START RECORDED INFORMATION

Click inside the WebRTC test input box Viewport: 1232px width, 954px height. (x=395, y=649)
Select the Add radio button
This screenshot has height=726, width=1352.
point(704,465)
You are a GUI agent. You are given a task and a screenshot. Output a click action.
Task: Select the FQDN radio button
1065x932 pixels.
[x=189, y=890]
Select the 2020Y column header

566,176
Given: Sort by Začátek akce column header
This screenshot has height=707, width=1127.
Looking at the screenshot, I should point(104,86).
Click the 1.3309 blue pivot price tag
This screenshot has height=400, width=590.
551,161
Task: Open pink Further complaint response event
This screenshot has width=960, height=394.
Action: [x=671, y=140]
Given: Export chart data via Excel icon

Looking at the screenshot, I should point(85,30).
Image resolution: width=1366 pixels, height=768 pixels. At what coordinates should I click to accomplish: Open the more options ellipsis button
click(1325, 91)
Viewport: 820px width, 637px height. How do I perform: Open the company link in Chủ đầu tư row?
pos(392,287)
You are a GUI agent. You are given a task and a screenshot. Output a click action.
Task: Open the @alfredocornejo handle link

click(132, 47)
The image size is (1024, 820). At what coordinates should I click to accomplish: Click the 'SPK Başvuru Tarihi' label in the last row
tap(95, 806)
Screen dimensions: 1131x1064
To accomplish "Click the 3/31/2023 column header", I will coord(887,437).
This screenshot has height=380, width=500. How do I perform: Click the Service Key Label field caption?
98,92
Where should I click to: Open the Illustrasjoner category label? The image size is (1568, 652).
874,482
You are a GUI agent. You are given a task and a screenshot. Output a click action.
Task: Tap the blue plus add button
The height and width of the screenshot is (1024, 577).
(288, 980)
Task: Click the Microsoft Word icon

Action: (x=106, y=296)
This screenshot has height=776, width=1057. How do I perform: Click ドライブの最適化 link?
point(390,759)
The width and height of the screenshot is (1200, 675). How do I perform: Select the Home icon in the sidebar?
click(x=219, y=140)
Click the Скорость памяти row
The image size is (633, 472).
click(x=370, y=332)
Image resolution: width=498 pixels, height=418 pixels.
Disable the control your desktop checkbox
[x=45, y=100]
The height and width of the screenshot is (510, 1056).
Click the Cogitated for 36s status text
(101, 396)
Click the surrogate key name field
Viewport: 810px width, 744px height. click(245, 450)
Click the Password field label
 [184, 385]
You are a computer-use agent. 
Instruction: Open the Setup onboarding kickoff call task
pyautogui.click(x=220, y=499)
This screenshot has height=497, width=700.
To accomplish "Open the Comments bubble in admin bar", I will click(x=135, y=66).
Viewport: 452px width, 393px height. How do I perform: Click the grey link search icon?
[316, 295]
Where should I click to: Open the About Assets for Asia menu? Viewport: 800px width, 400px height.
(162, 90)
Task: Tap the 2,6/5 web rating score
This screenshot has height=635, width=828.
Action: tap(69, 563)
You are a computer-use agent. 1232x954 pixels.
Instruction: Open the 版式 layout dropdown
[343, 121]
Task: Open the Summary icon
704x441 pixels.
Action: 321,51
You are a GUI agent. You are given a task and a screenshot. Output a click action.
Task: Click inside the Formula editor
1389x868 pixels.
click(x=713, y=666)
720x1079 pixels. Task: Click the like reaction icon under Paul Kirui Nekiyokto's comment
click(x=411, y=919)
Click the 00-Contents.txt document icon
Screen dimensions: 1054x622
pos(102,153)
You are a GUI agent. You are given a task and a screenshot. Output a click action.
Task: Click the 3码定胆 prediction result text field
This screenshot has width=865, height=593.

END RECORDED INFORMATION

REQUIREMENT:
Whenever the word "blue" appears in a line of the data above, that line counts. Say how many lines count, and nothing more.

PROBLEM SOLUTION:
2